I always wanted to present a perfect and put-together image. I wanted people to think of me in that way. So, I never wore super casual clothes. It was always about looking put together, and wearing a full face of makeup always made me feel finished. Perfection was armor.
However, my ideas around this changed with age. As I started to near the end of University, I realized that people weren’t assessing whether or not I looked perfect. Actually, I was in an environment where being made up was kind of looked down on a bit. I was simply there for academics. When I noticed that no one else was going to those standards, I questioned why I was.
I started to realize that - “Okay, maybe I don’t need to be so made up…” This understanding came with age, with starting work, entering real life, and having to detach from idealism. Also, in my 20s, I started experiencing ability issues for the first time, and that certainly puts things in perspective.
When something so fundamental happens, you start to realize that actually… perfection isn’t so important. I’ve got a chronic condition that came on quite gradually and has affected my mobility. It’s a new reality.
As I connected with other people in the disabled community, I noticed that getting made up was simply a nice add-on. A lot of times, you have a certain amount of energy per day, and you choose what you want to use it on. Sometimes, when it comes to getting made up, you just can’t muster the energy. However, my disability doesn’t always affect me in that way so, for my job, I still choose to wear a full face of makeup. But now, it’s not coming from a place of panic. Disability made me see things in a different way. You notice things about life that you may have not noticed before.

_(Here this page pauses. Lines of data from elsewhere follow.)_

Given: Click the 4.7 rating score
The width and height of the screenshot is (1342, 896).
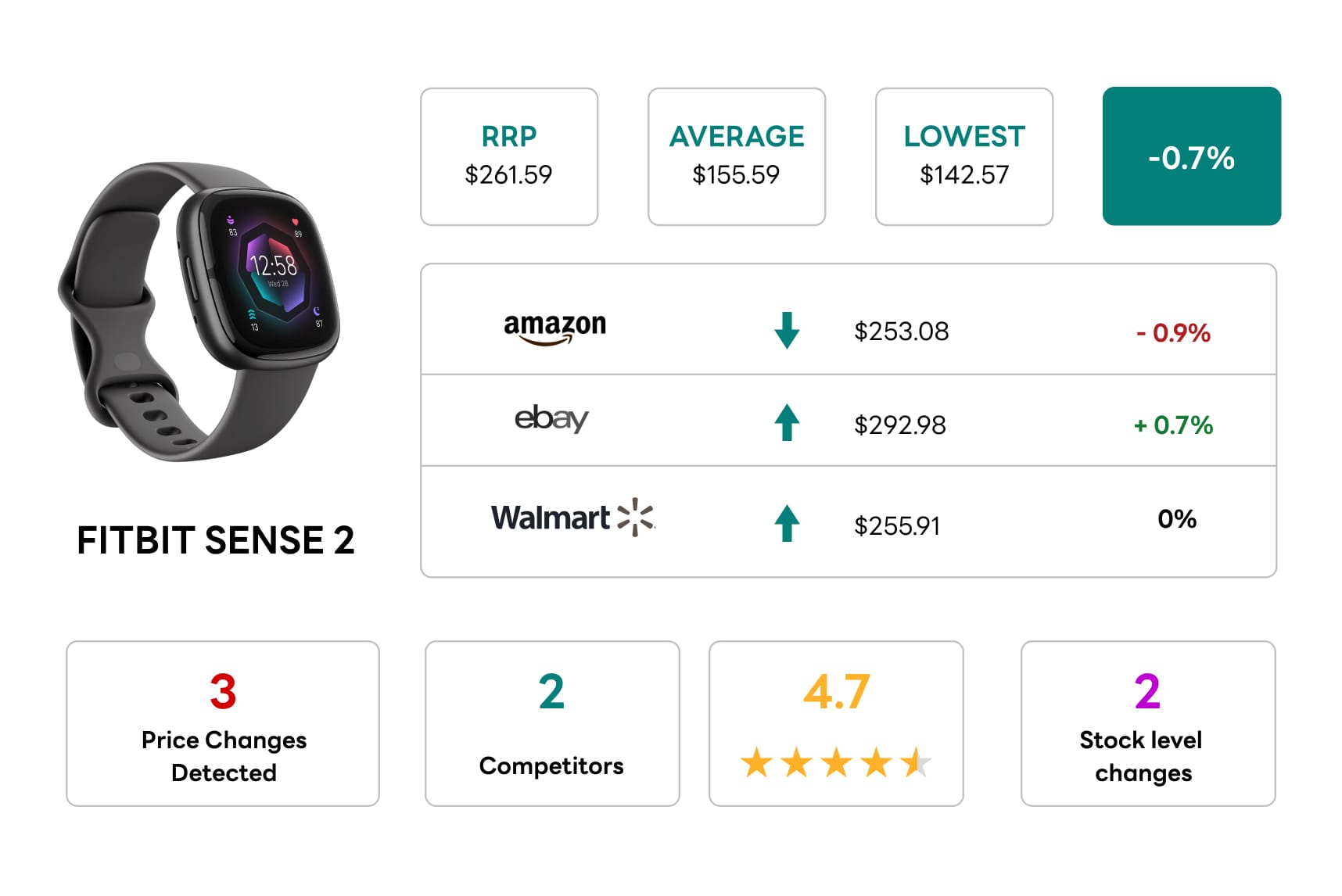Looking at the screenshot, I should 836,692.
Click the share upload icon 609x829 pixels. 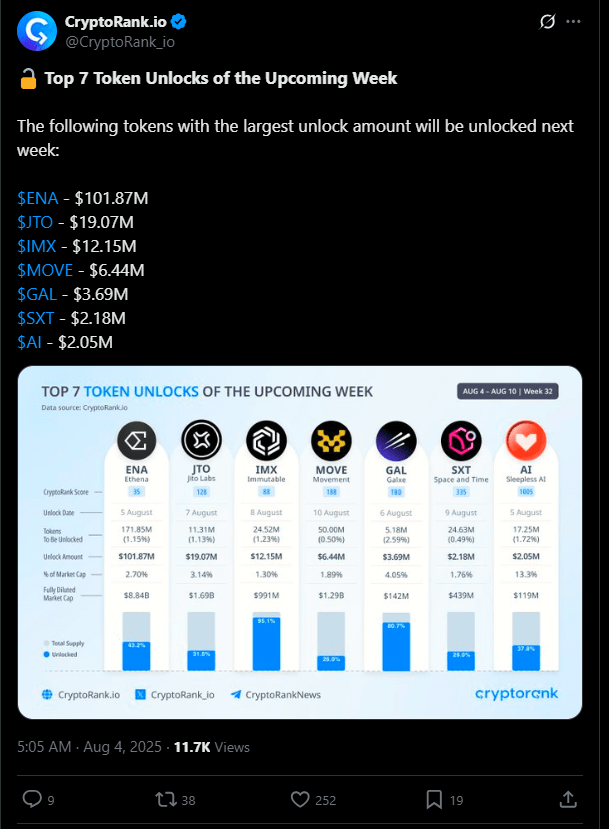(568, 799)
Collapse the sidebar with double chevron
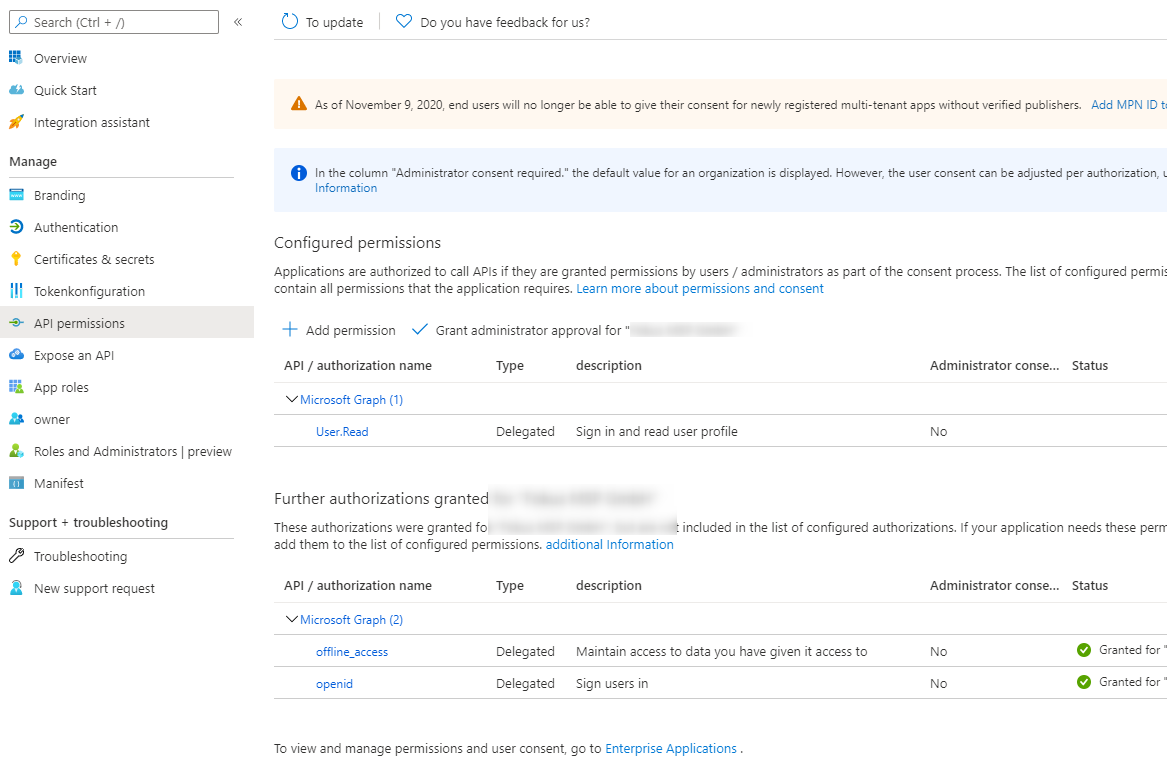The image size is (1167, 764). tap(238, 22)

For example, I would tell younger Melissa to care less about what people are thinking about her and to stop beating herself up over it. I would also tell myself to stop holding onto the idea that acne stops when you’re a certain age.
Moreover, although I never judged the appearance of others, I used to notice it. But now, I believe that we notice appearance to our own detriment. I don’t think it makes that much of a difference.